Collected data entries
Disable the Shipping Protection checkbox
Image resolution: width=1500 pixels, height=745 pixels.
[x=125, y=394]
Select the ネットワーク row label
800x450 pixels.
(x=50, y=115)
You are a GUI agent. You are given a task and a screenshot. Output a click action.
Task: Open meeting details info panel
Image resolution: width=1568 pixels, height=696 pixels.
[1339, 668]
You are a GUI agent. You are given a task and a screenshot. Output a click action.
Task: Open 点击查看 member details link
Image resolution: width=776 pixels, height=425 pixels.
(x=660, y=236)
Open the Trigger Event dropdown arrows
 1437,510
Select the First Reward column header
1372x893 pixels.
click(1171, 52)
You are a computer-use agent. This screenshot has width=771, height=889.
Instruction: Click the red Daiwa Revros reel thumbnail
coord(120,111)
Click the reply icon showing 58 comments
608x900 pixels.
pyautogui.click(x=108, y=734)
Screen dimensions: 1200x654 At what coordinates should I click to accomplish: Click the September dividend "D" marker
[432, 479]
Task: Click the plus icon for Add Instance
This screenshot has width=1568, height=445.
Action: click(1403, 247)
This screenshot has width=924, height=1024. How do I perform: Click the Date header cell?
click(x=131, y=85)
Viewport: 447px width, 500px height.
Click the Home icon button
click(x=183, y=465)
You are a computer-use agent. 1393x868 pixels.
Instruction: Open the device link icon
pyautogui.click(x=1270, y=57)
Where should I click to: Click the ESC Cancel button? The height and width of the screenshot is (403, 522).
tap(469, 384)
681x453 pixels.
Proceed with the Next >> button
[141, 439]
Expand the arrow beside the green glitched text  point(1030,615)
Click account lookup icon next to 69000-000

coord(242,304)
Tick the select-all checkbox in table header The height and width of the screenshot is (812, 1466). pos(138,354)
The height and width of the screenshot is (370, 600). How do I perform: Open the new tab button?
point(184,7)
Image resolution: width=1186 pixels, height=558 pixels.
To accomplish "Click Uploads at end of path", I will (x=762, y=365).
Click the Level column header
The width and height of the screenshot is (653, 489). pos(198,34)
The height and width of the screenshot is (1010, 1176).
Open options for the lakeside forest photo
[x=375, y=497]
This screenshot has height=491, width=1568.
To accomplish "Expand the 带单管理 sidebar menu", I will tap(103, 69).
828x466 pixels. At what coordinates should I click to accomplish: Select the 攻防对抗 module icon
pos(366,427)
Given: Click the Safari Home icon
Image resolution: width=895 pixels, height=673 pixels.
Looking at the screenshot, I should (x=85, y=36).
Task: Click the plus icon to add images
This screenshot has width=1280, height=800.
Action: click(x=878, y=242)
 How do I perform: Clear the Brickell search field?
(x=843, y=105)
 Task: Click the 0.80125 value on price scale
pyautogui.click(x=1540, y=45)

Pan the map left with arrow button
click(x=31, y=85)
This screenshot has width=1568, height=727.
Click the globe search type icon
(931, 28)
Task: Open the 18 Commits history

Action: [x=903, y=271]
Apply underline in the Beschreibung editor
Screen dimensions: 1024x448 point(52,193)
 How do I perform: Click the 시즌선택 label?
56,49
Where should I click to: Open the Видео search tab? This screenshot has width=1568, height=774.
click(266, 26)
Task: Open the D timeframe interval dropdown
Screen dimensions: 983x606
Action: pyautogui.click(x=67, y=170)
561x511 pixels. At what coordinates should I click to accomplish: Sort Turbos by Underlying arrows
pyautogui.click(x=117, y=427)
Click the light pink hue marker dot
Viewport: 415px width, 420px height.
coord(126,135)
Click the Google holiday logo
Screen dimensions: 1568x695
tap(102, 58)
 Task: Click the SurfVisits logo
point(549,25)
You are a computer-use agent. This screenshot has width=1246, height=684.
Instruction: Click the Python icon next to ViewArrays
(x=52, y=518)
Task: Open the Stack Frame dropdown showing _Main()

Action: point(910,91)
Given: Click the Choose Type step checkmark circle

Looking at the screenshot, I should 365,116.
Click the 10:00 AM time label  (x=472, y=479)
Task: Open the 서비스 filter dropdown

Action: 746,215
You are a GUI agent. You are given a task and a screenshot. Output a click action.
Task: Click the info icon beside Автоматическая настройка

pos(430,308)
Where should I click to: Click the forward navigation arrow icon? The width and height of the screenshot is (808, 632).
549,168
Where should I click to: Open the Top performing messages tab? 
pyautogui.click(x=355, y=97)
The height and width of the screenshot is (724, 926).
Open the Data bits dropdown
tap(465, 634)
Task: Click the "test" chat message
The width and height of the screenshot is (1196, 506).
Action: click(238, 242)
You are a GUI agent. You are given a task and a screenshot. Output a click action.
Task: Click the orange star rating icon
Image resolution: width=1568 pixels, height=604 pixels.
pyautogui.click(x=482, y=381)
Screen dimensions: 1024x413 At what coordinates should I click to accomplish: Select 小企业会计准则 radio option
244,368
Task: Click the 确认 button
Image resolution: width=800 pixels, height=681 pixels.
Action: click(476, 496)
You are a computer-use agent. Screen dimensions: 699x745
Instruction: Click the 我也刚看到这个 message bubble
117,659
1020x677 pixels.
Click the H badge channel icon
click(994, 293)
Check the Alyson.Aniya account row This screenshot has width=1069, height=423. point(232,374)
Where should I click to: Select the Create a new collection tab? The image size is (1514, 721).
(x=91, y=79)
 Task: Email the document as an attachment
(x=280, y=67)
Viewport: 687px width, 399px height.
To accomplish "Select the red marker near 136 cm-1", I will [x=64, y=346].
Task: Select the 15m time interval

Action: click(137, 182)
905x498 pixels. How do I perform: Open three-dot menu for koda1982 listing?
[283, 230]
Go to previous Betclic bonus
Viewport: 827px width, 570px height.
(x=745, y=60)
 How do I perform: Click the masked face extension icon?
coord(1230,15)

AIM OF THE EXERCISE: What you give back should be exactly the lines of the data above from the line with "Where should I click to: Click the forward" through the line with "Task: Click the 确认 button", both of those included, and nothing more.

SOLUTION TO THIS TASK:
Where should I click to: Click the forward navigation arrow icon? The width and height of the screenshot is (808, 632).
549,168
Where should I click to: Open the Top performing messages tab? 
pyautogui.click(x=355, y=97)
The height and width of the screenshot is (724, 926).
Open the Data bits dropdown
tap(465, 634)
Task: Click the "test" chat message
The width and height of the screenshot is (1196, 506).
Action: click(238, 242)
You are a GUI agent. You are given a task and a screenshot. Output a click action.
Task: Click the orange star rating icon
Image resolution: width=1568 pixels, height=604 pixels.
pyautogui.click(x=482, y=381)
Screen dimensions: 1024x413 At what coordinates should I click to accomplish: Select 小企业会计准则 radio option
244,368
Task: Click the 确认 button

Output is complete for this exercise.